SET PROBLEM: Please present every line of the data below as a Markdown table with the columns "Row" and "Text", numbering each row and leaving out blank lines.

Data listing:
•••

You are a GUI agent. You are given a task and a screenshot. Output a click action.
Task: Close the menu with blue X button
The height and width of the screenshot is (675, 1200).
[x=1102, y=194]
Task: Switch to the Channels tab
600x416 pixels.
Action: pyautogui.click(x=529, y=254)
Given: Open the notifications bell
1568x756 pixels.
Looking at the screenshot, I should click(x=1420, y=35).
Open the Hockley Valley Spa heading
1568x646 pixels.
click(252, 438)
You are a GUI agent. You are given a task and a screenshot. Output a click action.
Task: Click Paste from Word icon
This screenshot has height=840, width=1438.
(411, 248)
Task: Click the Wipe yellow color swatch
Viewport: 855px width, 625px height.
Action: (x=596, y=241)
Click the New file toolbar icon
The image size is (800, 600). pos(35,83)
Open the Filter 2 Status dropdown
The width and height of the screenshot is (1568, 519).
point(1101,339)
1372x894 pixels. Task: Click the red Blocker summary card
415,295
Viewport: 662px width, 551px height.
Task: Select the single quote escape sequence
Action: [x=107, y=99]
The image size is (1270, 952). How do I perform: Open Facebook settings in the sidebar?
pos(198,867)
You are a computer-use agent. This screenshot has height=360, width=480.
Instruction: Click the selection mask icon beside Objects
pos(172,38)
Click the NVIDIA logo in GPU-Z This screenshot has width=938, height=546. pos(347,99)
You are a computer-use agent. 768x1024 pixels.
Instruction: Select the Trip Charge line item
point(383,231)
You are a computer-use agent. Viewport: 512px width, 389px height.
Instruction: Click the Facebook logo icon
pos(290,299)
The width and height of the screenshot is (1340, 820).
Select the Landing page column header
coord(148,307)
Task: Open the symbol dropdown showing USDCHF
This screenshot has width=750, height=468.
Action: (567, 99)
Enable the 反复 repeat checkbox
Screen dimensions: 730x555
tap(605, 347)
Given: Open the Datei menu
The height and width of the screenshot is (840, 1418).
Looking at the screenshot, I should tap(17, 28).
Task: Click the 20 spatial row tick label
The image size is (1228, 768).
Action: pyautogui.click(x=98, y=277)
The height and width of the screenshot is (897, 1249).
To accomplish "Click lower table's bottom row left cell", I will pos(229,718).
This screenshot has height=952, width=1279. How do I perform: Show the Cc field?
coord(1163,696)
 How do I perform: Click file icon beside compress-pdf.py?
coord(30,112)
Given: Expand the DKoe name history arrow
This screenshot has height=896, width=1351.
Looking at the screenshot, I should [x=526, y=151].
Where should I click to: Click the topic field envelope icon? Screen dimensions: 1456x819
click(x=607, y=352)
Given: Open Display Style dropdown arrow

•••

PROBLEM SOLUTION:
| Row | Text |
|---|---|
| 1 | You are a GUI agent. You are given a task and a screenshot. Output a click action. |
| 2 | Task: Close the menu with blue X button |
| 3 | The height and width of the screenshot is (675, 1200). |
| 4 | [x=1102, y=194] |
| 5 | Task: Switch to the Channels tab |
| 6 | 600x416 pixels. |
| 7 | Action: pyautogui.click(x=529, y=254) |
| 8 | Given: Open the notifications bell |
| 9 | 1568x756 pixels. |
| 10 | Looking at the screenshot, I should click(x=1420, y=35). |
| 11 | Open the Hockley Valley Spa heading |
| 12 | 1568x646 pixels. |
| 13 | click(252, 438) |
| 14 | You are a GUI agent. You are given a task and a screenshot. Output a click action. |
| 15 | Task: Click Paste from Word icon |
| 16 | This screenshot has height=840, width=1438. |
| 17 | (411, 248) |
| 18 | Task: Click the Wipe yellow color swatch |
| 19 | Viewport: 855px width, 625px height. |
| 20 | Action: (x=596, y=241) |
| 21 | Click the New file toolbar icon |
| 22 | The image size is (800, 600). pos(35,83) |
| 23 | Open the Filter 2 Status dropdown |
| 24 | The width and height of the screenshot is (1568, 519). |
| 25 | point(1101,339) |
| 26 | 1372x894 pixels. Task: Click the red Blocker summary card |
| 27 | 415,295 |
| 28 | Viewport: 662px width, 551px height. |
| 29 | Task: Select the single quote escape sequence |
| 30 | Action: [x=107, y=99] |
| 31 | The image size is (1270, 952). How do I perform: Open Facebook settings in the sidebar? |
| 32 | pos(198,867) |
| 33 | You are a computer-use agent. This screenshot has height=360, width=480. |
| 34 | Instruction: Click the selection mask icon beside Objects |
| 35 | pos(172,38) |
| 36 | Click the NVIDIA logo in GPU-Z This screenshot has width=938, height=546. pos(347,99) |
| 37 | You are a computer-use agent. 768x1024 pixels. |
| 38 | Instruction: Select the Trip Charge line item |
| 39 | point(383,231) |
| 40 | You are a computer-use agent. Viewport: 512px width, 389px height. |
| 41 | Instruction: Click the Facebook logo icon |
| 42 | pos(290,299) |
| 43 | The width and height of the screenshot is (1340, 820). |
| 44 | Select the Landing page column header |
| 45 | coord(148,307) |
| 46 | Task: Open the symbol dropdown showing USDCHF |
| 47 | This screenshot has width=750, height=468. |
| 48 | Action: (567, 99) |
| 49 | Enable the 反复 repeat checkbox |
| 50 | Screen dimensions: 730x555 |
| 51 | tap(605, 347) |
| 52 | Given: Open the Datei menu |
| 53 | The height and width of the screenshot is (840, 1418). |
| 54 | Looking at the screenshot, I should tap(17, 28). |
| 55 | Task: Click the 20 spatial row tick label |
| 56 | The image size is (1228, 768). |
| 57 | Action: pyautogui.click(x=98, y=277) |
| 58 | The height and width of the screenshot is (897, 1249). |
| 59 | To accomplish "Click lower table's bottom row left cell", I will pos(229,718). |
| 60 | This screenshot has height=952, width=1279. How do I perform: Show the Cc field? |
| 61 | coord(1163,696) |
| 62 |  How do I perform: Click file icon beside compress-pdf.py? |
| 63 | coord(30,112) |
| 64 | Given: Expand the DKoe name history arrow |
| 65 | This screenshot has height=896, width=1351. |
| 66 | Looking at the screenshot, I should [x=526, y=151]. |
| 67 | Where should I click to: Click the topic field envelope icon? Screen dimensions: 1456x819 |
| 68 | click(x=607, y=352) |
| 69 | Given: Open Display Style dropdown arrow |